Teri Vance: Making sense of love on Valentine’s Day
This Valentine’s Day is different for me than any other. It’ll be the first one I spend married.
And it comes at a time I’ve already been thinking a lot about love and how it works. Really, what I’ve concluded is the one word isn’t sufficient for all the things love is.
Because love is that mysterious, magical thing that comes into your life and makes everything blurry in a good kind of way. It softens the edges of a world that can otherwise seem to harsh a lot of the time.
But it’s also the thing that endures when someone cleans the entire kitchen and the other one walks in and says, “Oh, I see you started the dishwasher, but left one glass still in the sink. That’s nice.” (I’m not admitting to saying those words Thursday night).
There are many kinds of love, and I was always quick to make that point when people felt sorry for me as a spinster. I never felt lacking for love, it’s everywhere and offered up so freely by family and friends.
Still, there’s something completely unique about being in a real partnership with one you love. In dating relationships, I always found myself in situations — or sought them out intentionally — where we could go days or even weeks without seeing each other.
So the time we spent together was usually an adventure, all fun, little conflict.
That’s hard to do in a marriage. Adventure takes on a new meaning when you’re trying to unclog the shower together.
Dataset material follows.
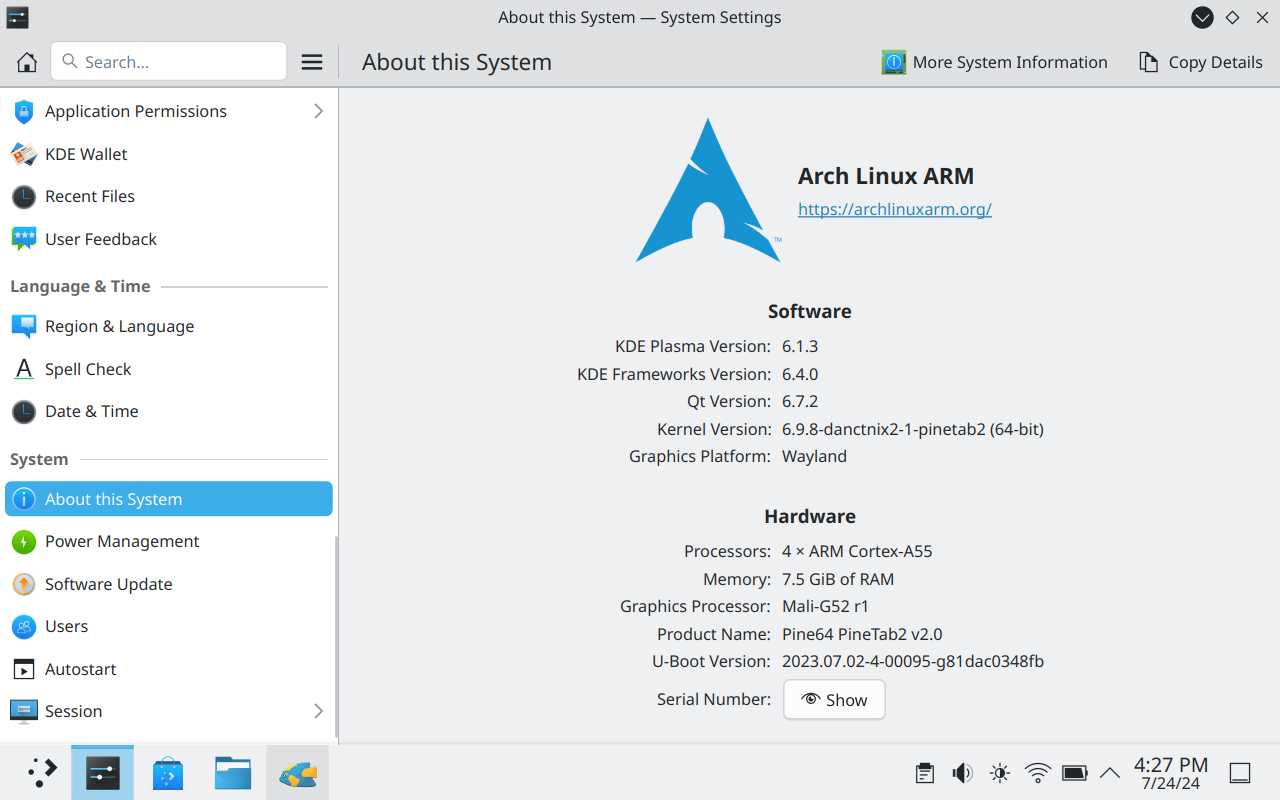Open the volume tray icon
The width and height of the screenshot is (1280, 800).
click(962, 773)
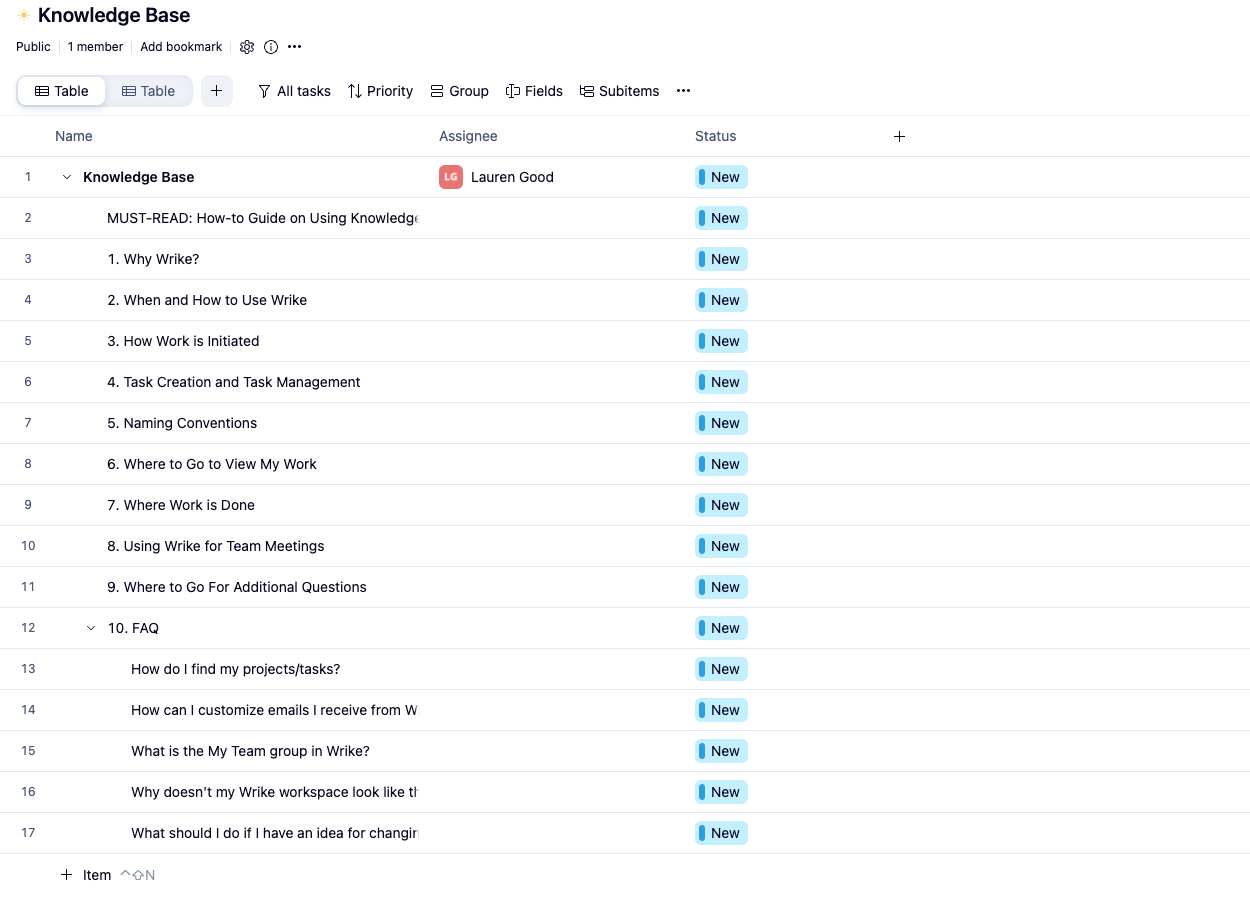
Task: Click the Item button to add a row
Action: click(x=88, y=874)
Going your separate ways for a week isn’t practical. Instead, you’re left to fight through your problems.
I know every couple has their own style for settling conflict. My husband and I both only know one way: Directly.
Well, my tendency in the past has been to be direct or avoid it all together. Usually, I chose to avoid. Until one day I couldn’t avoid it any longer, and that’s the day it was over.
So now we fight it out.
And from the fight, I’ve learned a lot about love. At first, it was scary to tell my truth, to expose my weaknesses. If he sees the real me, surely he won’t love me anymore. But as we’ve worked through each of our conflicts, I’ve found our vulnerabilities have strengthened us.
Real love endures the struggles, which are so small in comparison to the millions of magical moments. Just watching him walk through the front door after work is often enough to make my heart physically swell (or maybe it just figuratively does. I don’t know a lot about anatomy).